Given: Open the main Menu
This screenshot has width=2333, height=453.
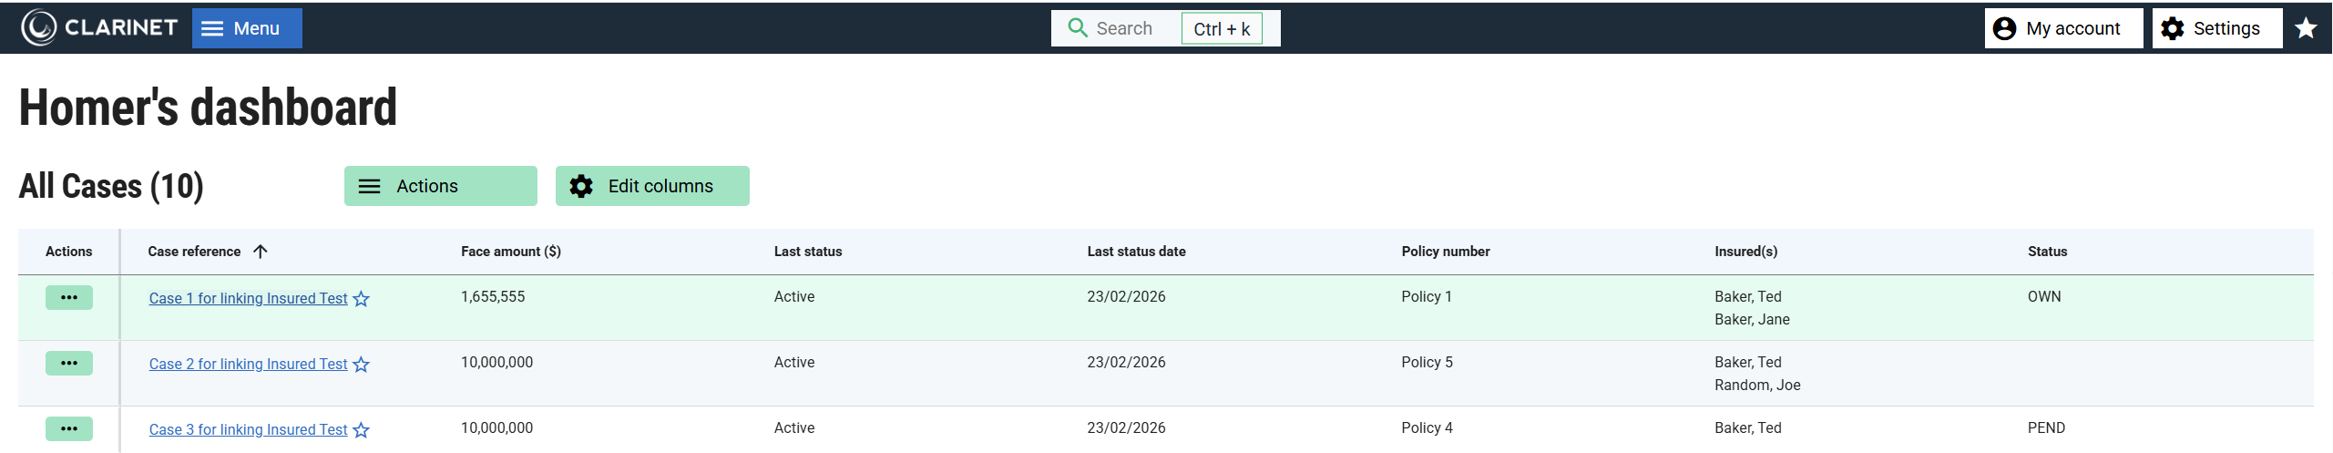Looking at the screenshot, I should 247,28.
============================================================
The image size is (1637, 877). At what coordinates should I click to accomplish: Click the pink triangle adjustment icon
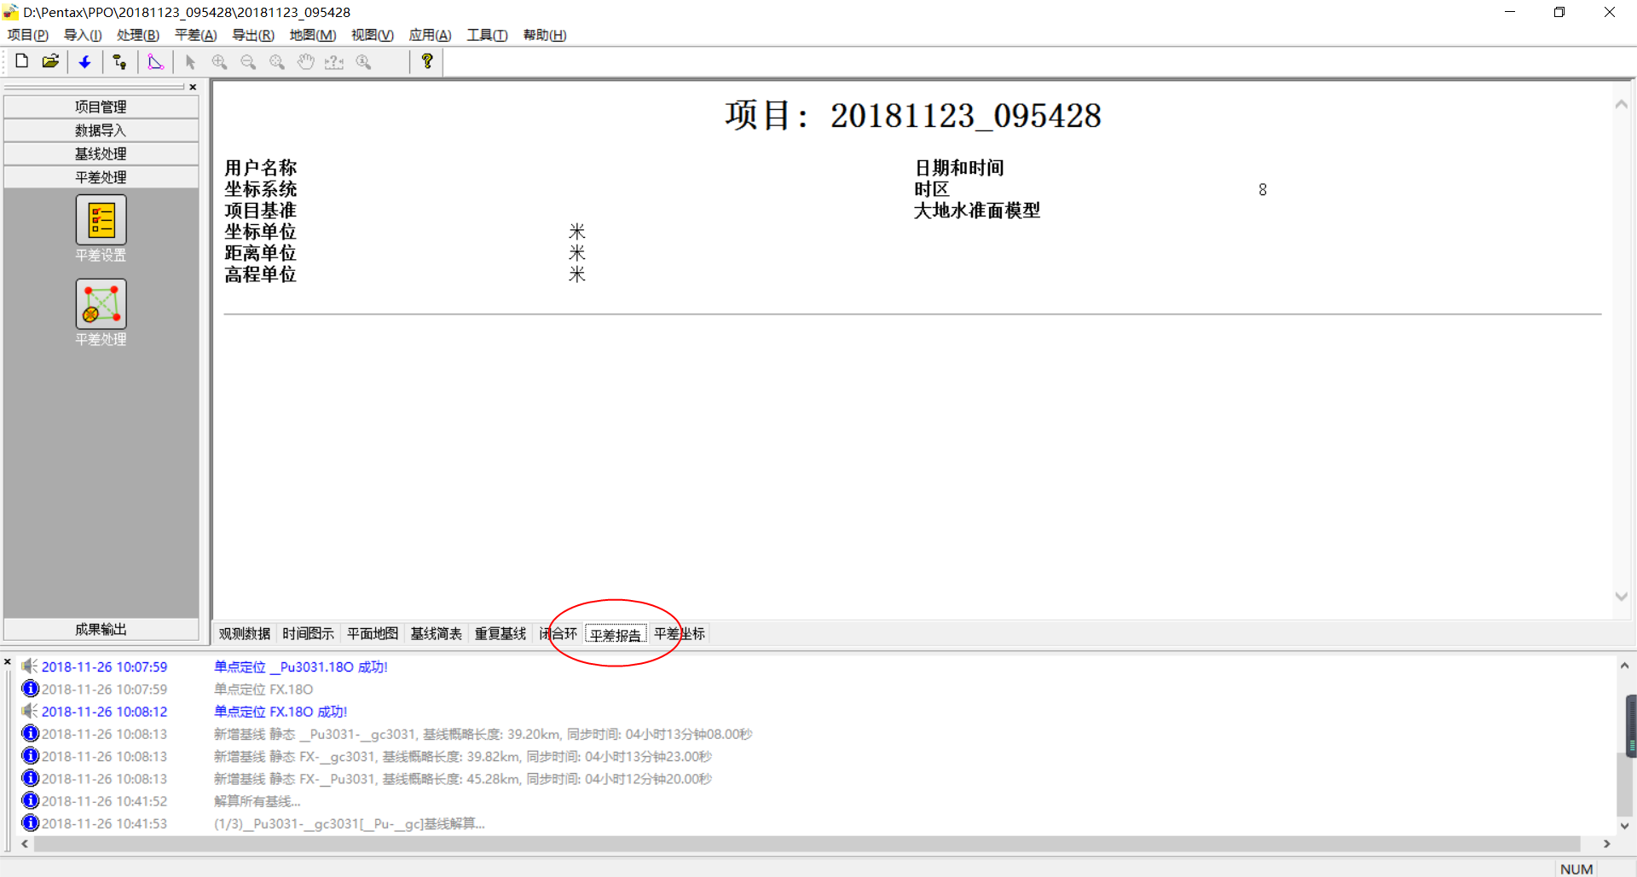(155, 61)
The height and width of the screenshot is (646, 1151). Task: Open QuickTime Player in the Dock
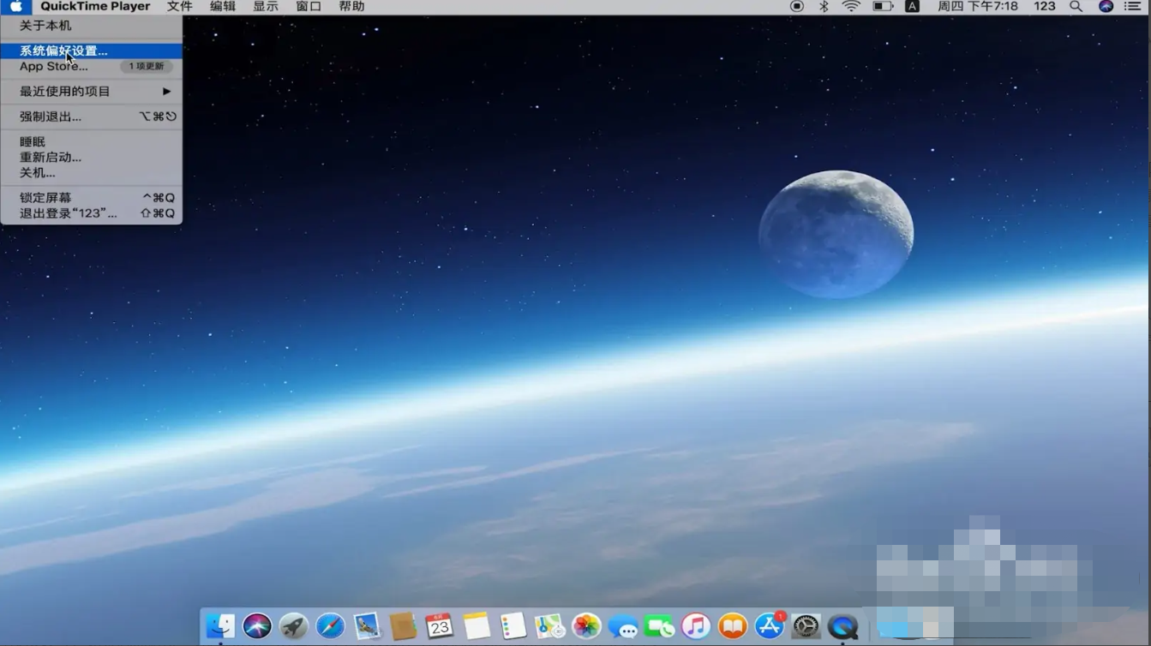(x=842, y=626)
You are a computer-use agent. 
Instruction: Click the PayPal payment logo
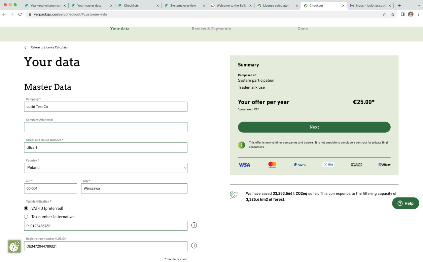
============================================================
Task: Write out word for word the lines of the listing above from the line with "The image size" to the line with "Instruction: Click the PayPal payment logo", taking in both of those lines but no pictures.

Response to the exercise:
The image size is (1637, 877). At what coordinates should I click to accomplish: Click the pink triangle adjustment icon
(155, 61)
The height and width of the screenshot is (646, 1151). Task: Open QuickTime Player in the Dock
(x=842, y=626)
You are a computer-use agent. 
Instruction: Click the PayPal payment logo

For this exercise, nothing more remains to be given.